Despite the ban, life companies are still entitled to take back some or all of the commission if the policy is cancelled.
GN16, which is expected to be phased in by January 2017, outlines the requirements for the fair treatment of customers – largely covering class-A products, such as whole-of-life policies.
Neilson says these changes, especially under GN15, which was criticised for giving IFAs just five months to comply, led to many smaller firms leaving the advice industry.
He adds that only larger firms or those working in a niche area were able to make the switch from commission to ongoing business models.
“It is largely the businesses that had significant client books that survived or those working in a niche, such as offshore property or UK pension transfers. Unless a business was niche, it had to have at least 150 to 200 clients to survive the transition from big upfront commissions to more ongoing revenue,” he says.
Just Service operates a split charging structure. Its advisory service charges a fee while its IFA clients take upfront commission, of which the firm takes a percentage of the recurring revenue.
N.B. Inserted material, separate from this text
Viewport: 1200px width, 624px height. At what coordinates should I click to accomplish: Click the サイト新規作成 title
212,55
Despite adapting well to the new regulations, Neilson says he is frustrated at the “archaic” ways in which some international life companies in Hong Kong still operate. Insurers are failing to invest enough resources into transitioning to the ongoing revenue model, he says, instead holding on to their outdated role as a product manufacturer.
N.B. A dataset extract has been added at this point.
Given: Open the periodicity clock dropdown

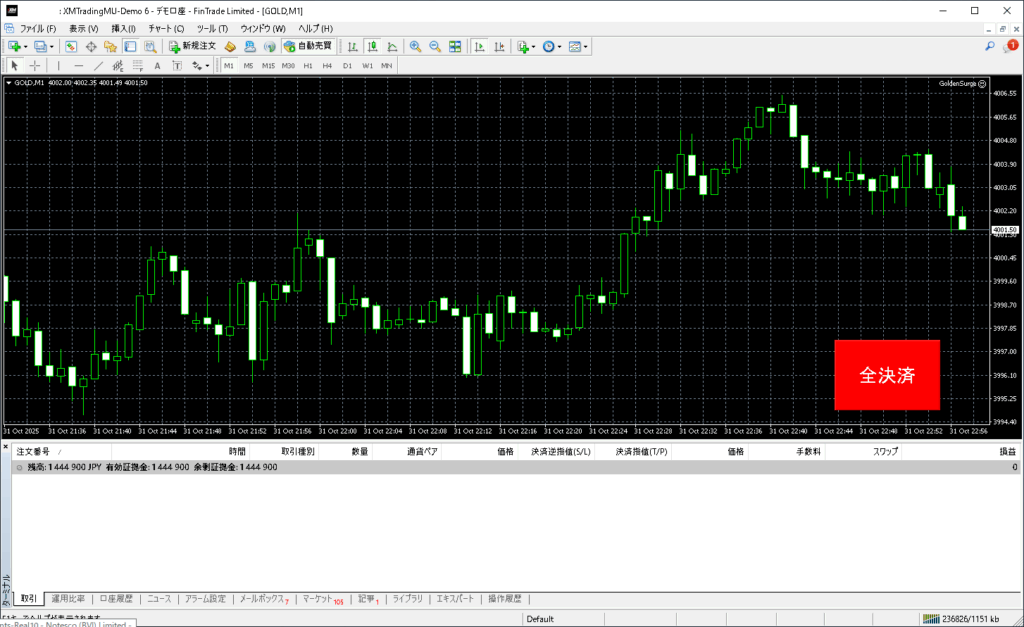Looking at the screenshot, I should click(561, 46).
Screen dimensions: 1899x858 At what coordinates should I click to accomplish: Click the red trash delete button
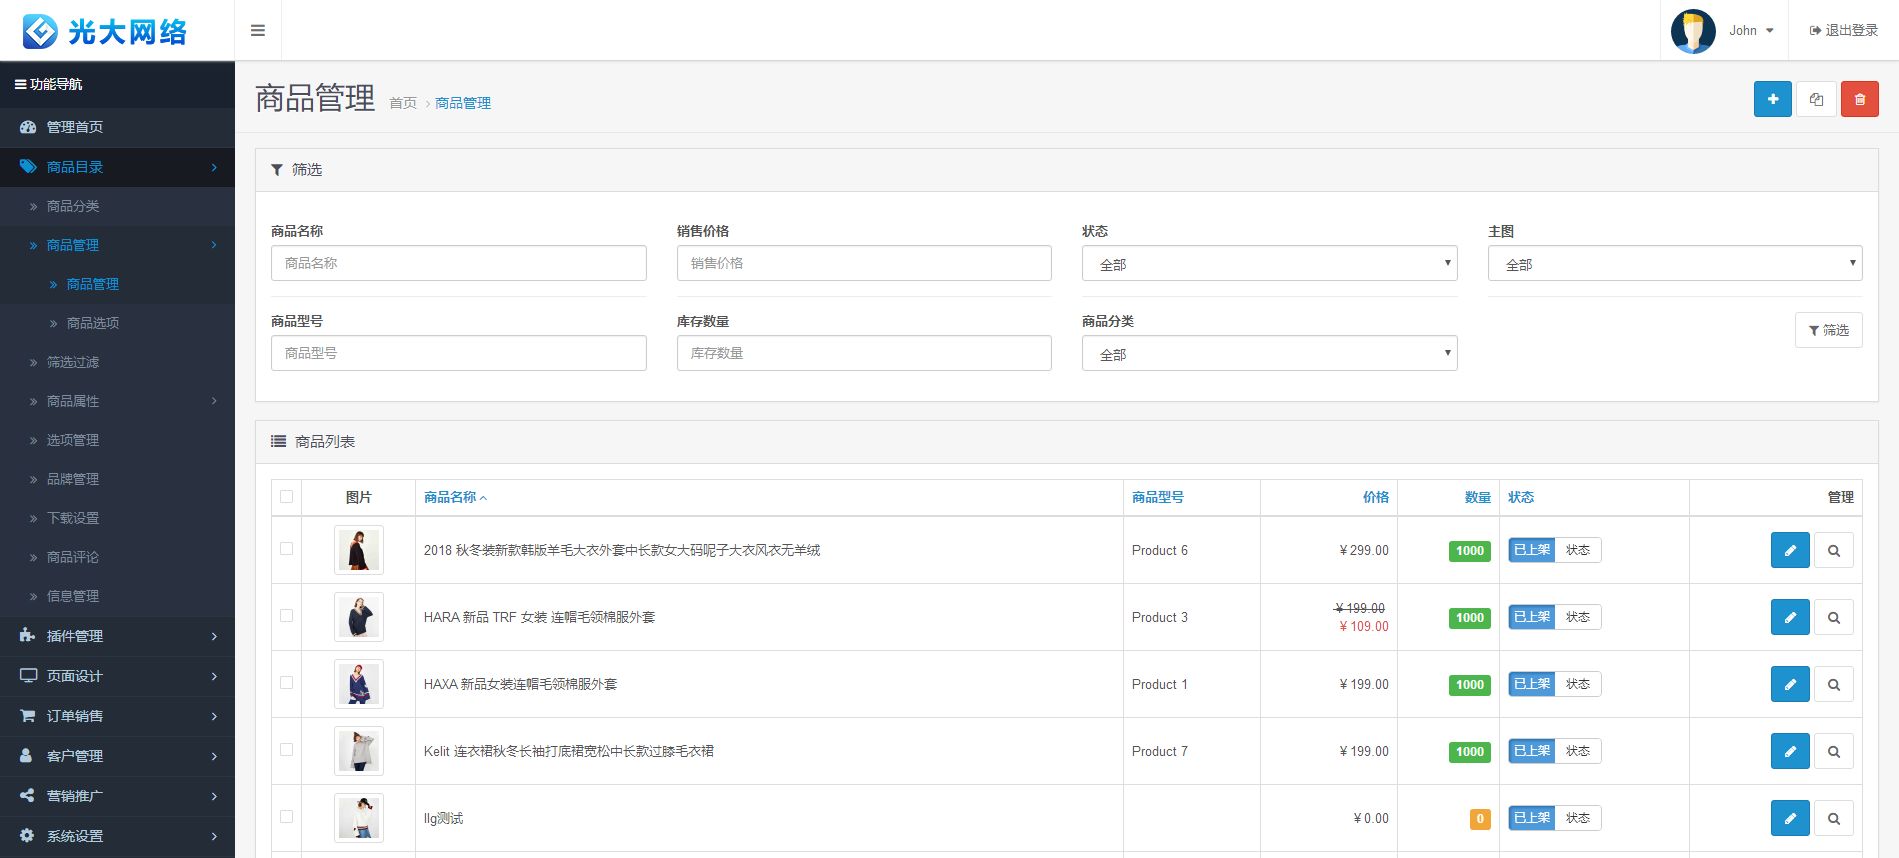pyautogui.click(x=1859, y=99)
“There are many examples where their operations are dealing with rules that have been there for 20 or 30 years.
“I am there saying, ‘I do not get much in terms of upfront revenues, my business depends on recurring commissions and you have got to be supportive here’. Generally, it takes forever to get something changed because they are so slow to react,” he says.
Given the challenges, Neilson remains optimistic about the future direction of Just Service. The firm’s main focus, he says, will be to continue to grow its international partnering with offshore IFAs as well as working with insurance companies to fully license its Genius platform.
Another area the company is looking to move into is robo-advice, with plans to build a service that allows clients to choose between using an automated guide or a qualified human adviser.
“Over the next five years, we are going to see a serious surge of technology and automation and people being able to ‘do it yourself’, which will sit alongside human advisers,” he says.
For now, Neilson is happy with the rate of progress, listing his biggest achievement to date as “proving that the model works and that the industry has a bright future if you focus on recurring revenues”.